I was unable to get a job at K-Mart, Target, and hospital and LTC jobs (surg-tech, CNA) repeatedly, for being "overqualified".
I got smart and left out my college education from my resume- and finally was offered a job at a Dollar Store, which I've been working at. God bless them, their job allowed me to keep my house and not move back in with my parents and move away from my fiance.
About 4 months after getting licensed (now) I got a call, where some Skilled Rehab nurses got their year-of-experience and left for hospital jobs, leaving immediate openings. I got an interview and the HR loved me and offered me the job the same week of the interview. I finally start as a nurse this week.

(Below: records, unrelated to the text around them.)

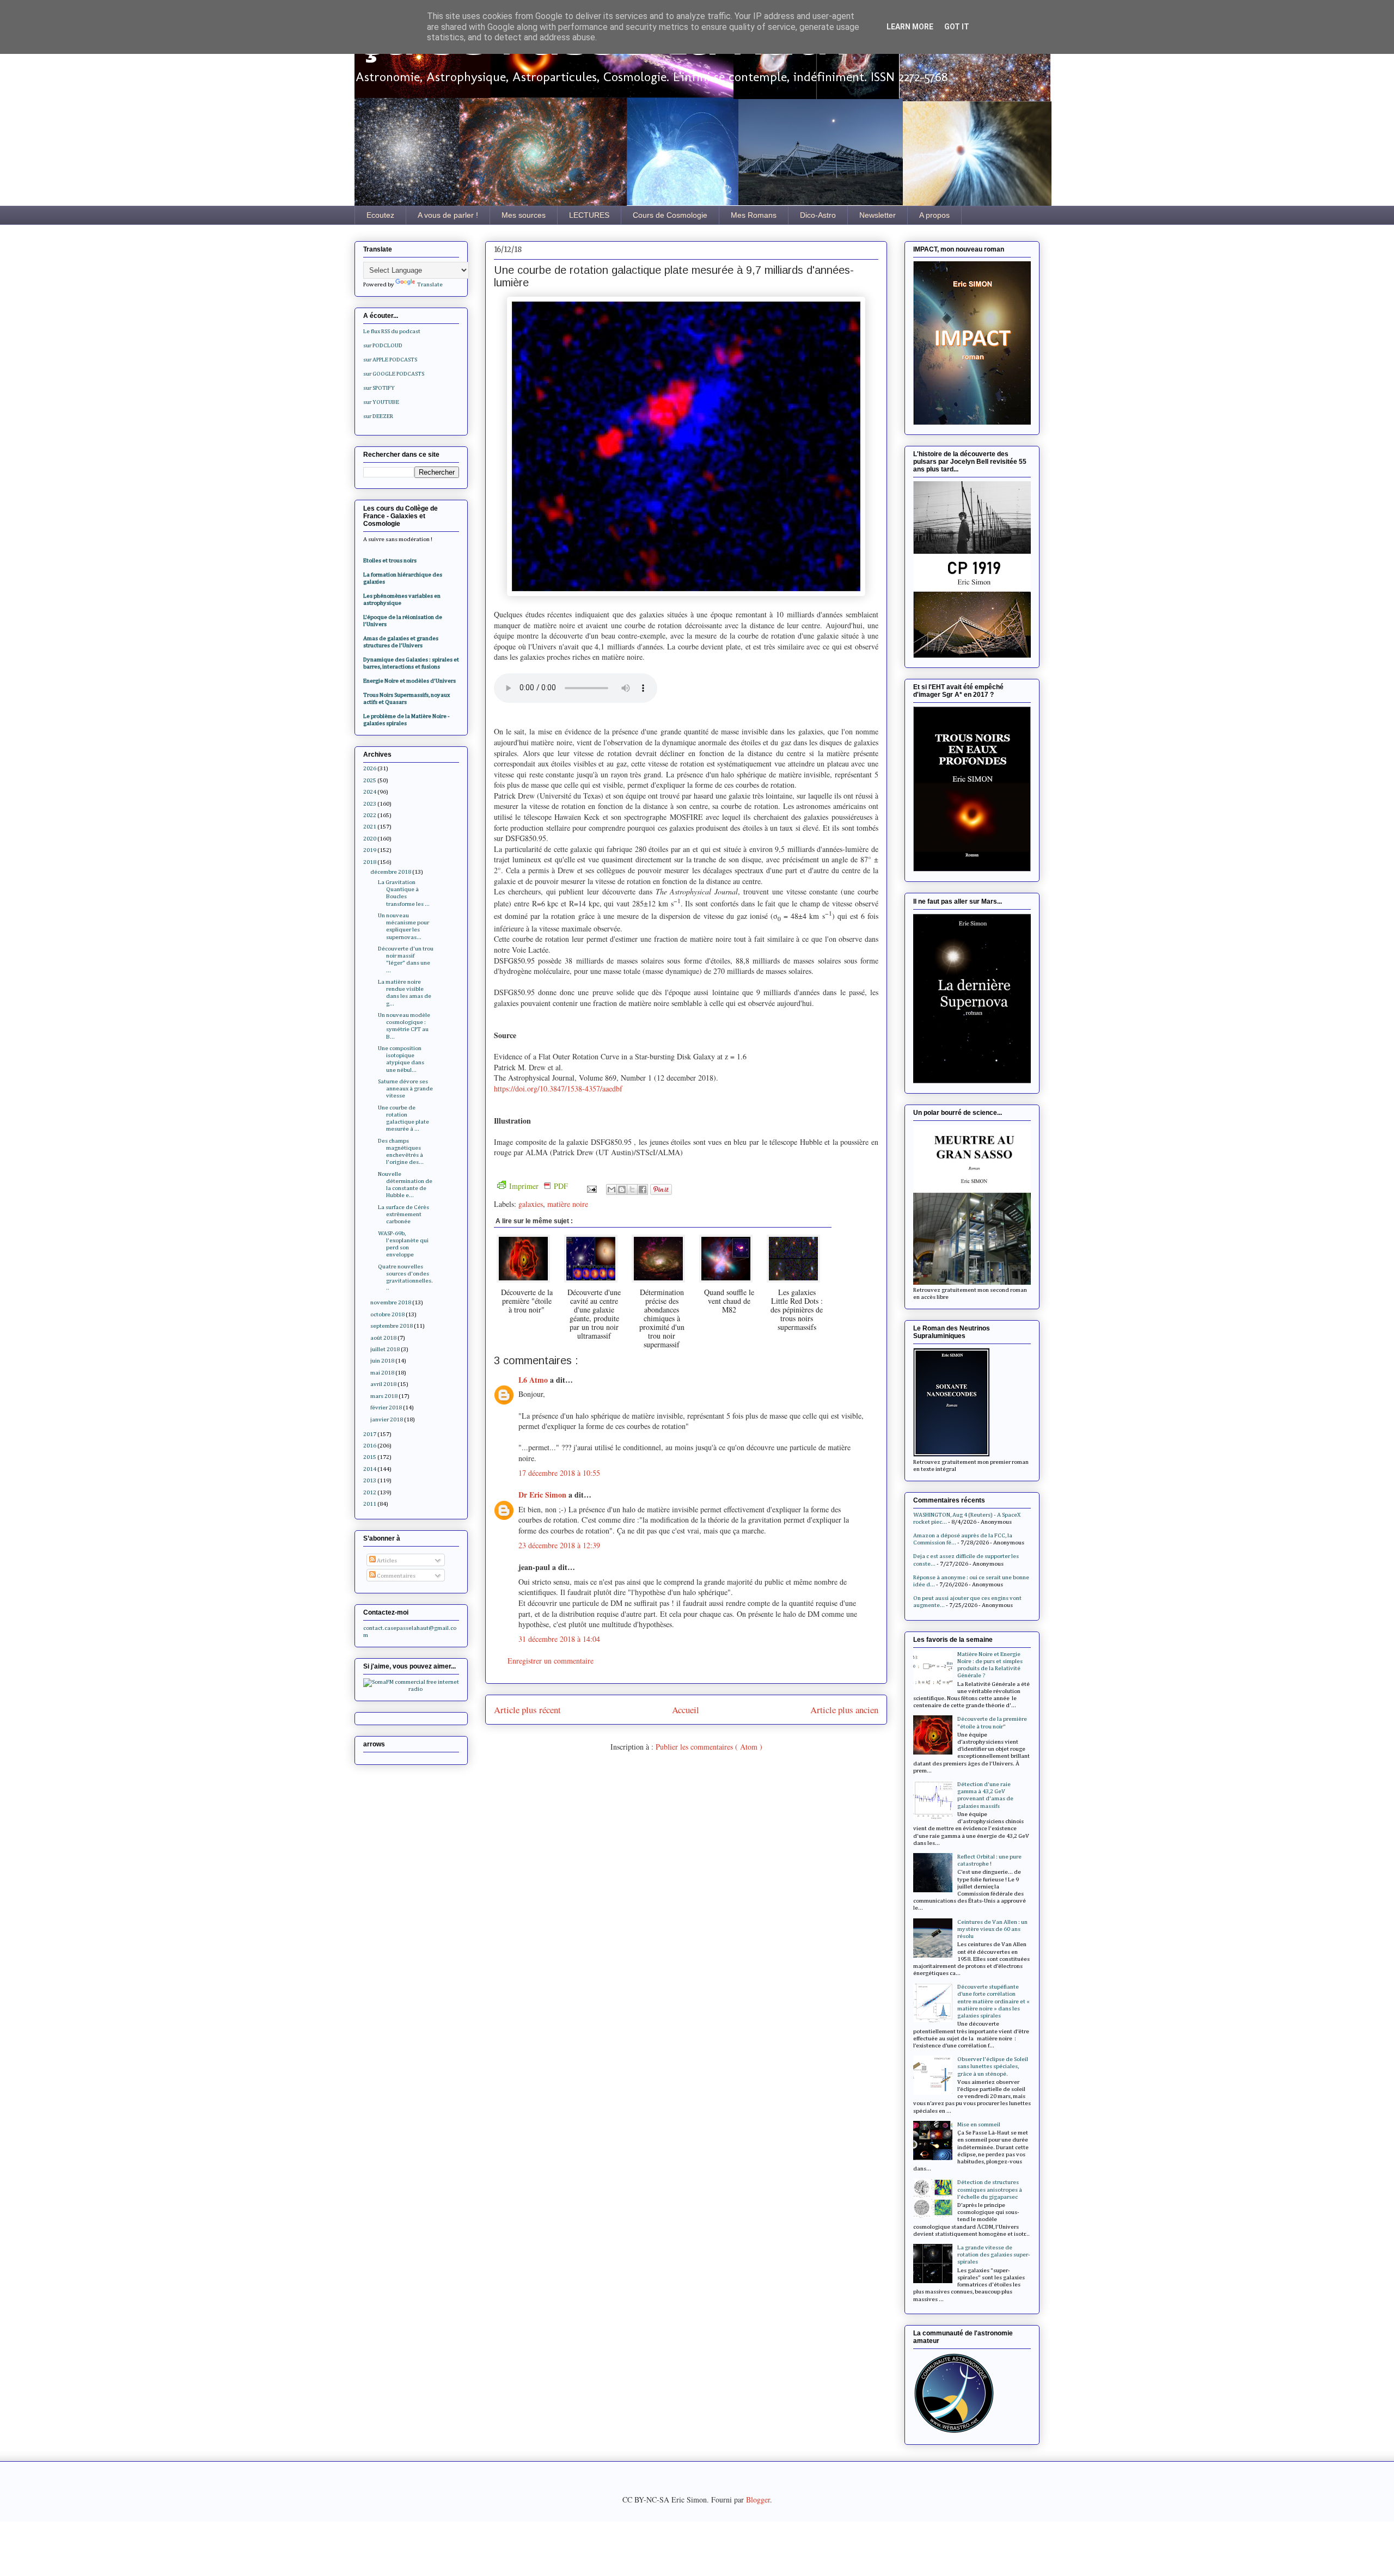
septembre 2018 (391, 1326)
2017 (369, 1434)
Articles (386, 1560)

Thanks guys! I don't feel so badly now, I will press on! :w00t:
Definately. I think for the most part people should be encouraged. I got offered another interview today for an icu which i turned down since i have already accepted my job and i had zero connections with that hospital. I really think the market is picking up. Just keep plugging away!
I graduated in march and I just landed my first job as a new grad. I am working at a level one trauma hospital here in colorado. I was hired on to the neuro floor (not neuro ICU). It wasn't my ideal floor to work on, but it was at a hospital and not a LTC. Some of my classmates work at my hospital and others are at other places. Most classmates though are at LTC.
missdeevah, NP
318 Posts
i graduated on dec 12th, and had a job offer before i graduated. it was the only job that i had actually applied for (i had tried to apply at another hospital, but it was too late, and the site wouldn't let me)started on jan 2nd, this year. i wish you well in your endeavour. take advantage of your last semester clinicals. get to know the managers on different floors, especially the one you really are interested in and talk to them face to face. also make use of your instructors to put in a good word for you with managers that they may know personally.